Some experts and companies now say it’s time to demote antivirus-style protection. “It’s still an integral part [of malware defense], but it’s not going to be the only thing,” says Nicolas Christin, a researcher at Carnegie Mellon University. “We need to move away from trying to build Maginot lines that look bulletproof but are actually easy to get around.”

Both Christin and several leading security startups are working on new defense strategies to make attacks more difficult, and even enable those who are targeted to fight back.

“The industry has been wrong to focus on the tools of the attackers, the exploits, which are very changeable,” says Dmitri Alperovitch, chief technology officer and cofounder of CrowdStrike, a startup in California founded by veterans of the antivirus industry that has received $26 million in investment funding. “We need to focus on the shooter, not the gun—the tactics, the human parts of the operation, are the least scalable.”

CrowdStrike isn’t ready to go public with details of its technology, but Alperovitch says the company plans to offer a kind of intelligent warning system that can spot even completely novel attacks and trace their origins.

This type of approach is possible, says Alperovitch, because, although an attacker could easily tweak the code of a virus like Flame to evade antivirus scanners once more, he or she would still have the same goal: to access and extract valuable data. The company says its technology will rest on “big data,” possibly meaning it will analyze large amounts of data related to many traces of activity on a customer’s system to figure out which could be from an infiltrator.

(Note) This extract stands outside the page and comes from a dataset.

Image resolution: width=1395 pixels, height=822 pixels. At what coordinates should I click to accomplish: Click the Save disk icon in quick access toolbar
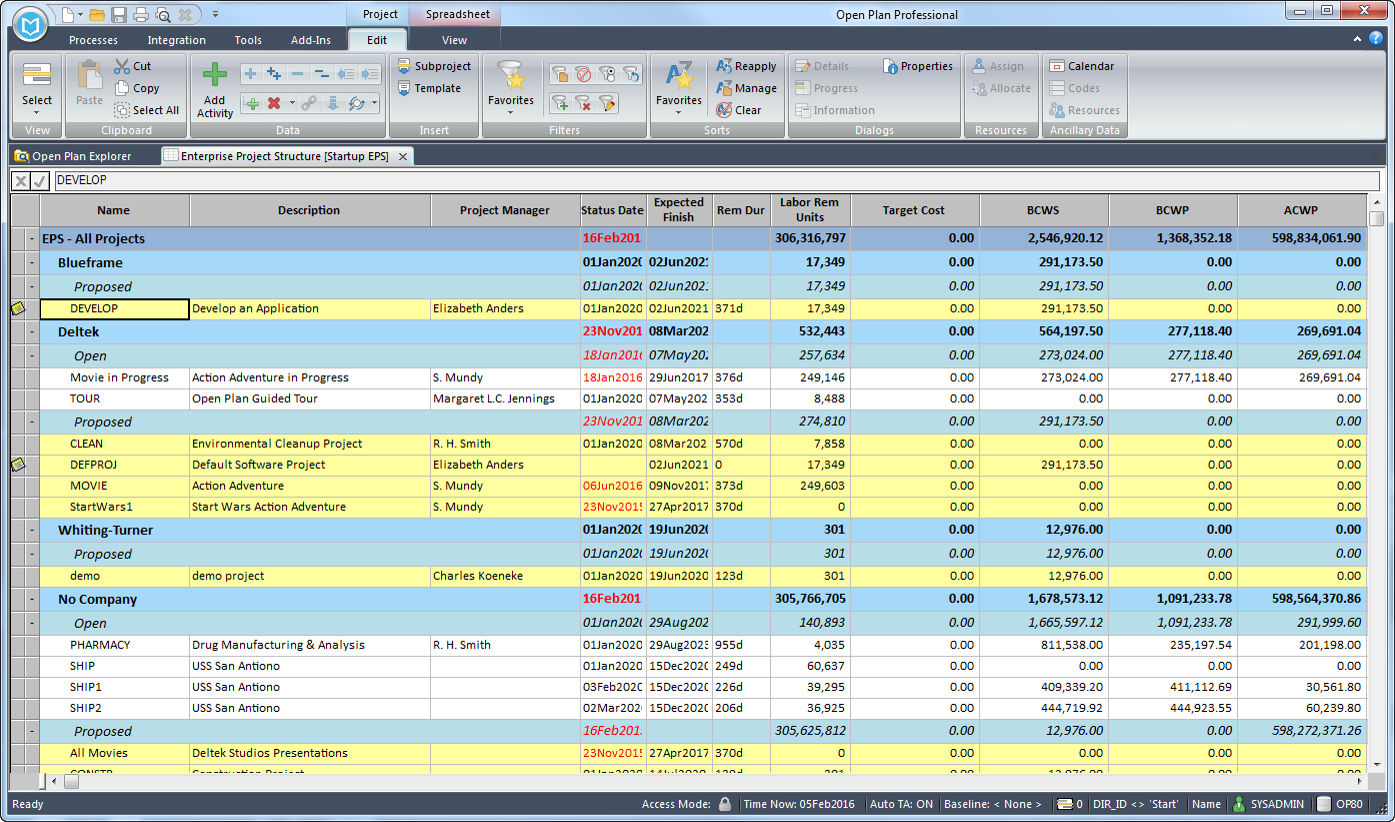pyautogui.click(x=119, y=15)
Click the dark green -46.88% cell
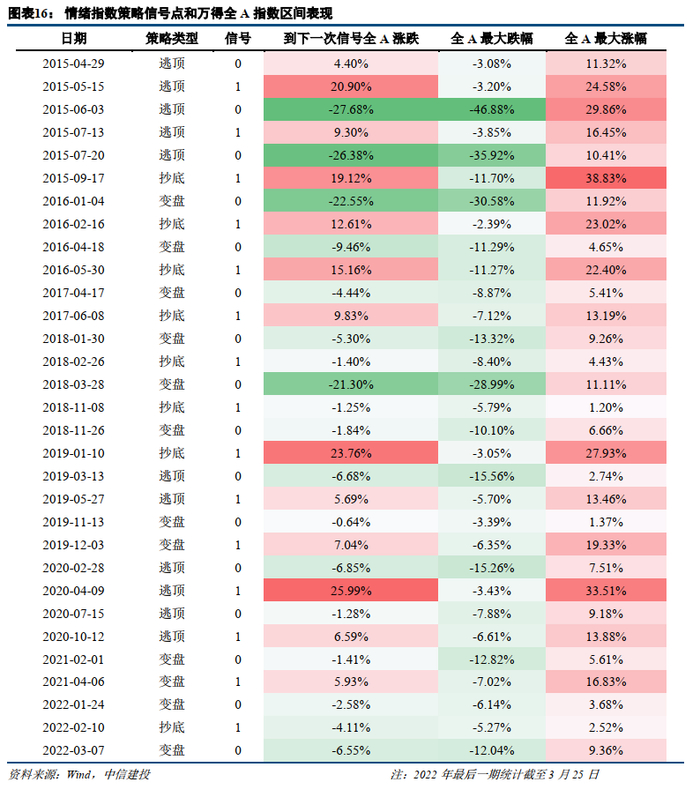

Christin, of Carnegie Mellon, who has recently been investigating the economic motivations and business models of cyber attackers, says that makes sense. “The human costs of these sophisticated attacks are the one of the largest,” he says. Foiling an attack is no longer a matter of neutralizing a chunk of code from a lone genius, but of defeating skilled groups of people. “You need experts in their field that can also collaborate with others, and they are rare,” says Christin. Defense software that can close off the most common tactics makes it even  harder for attackers, he says.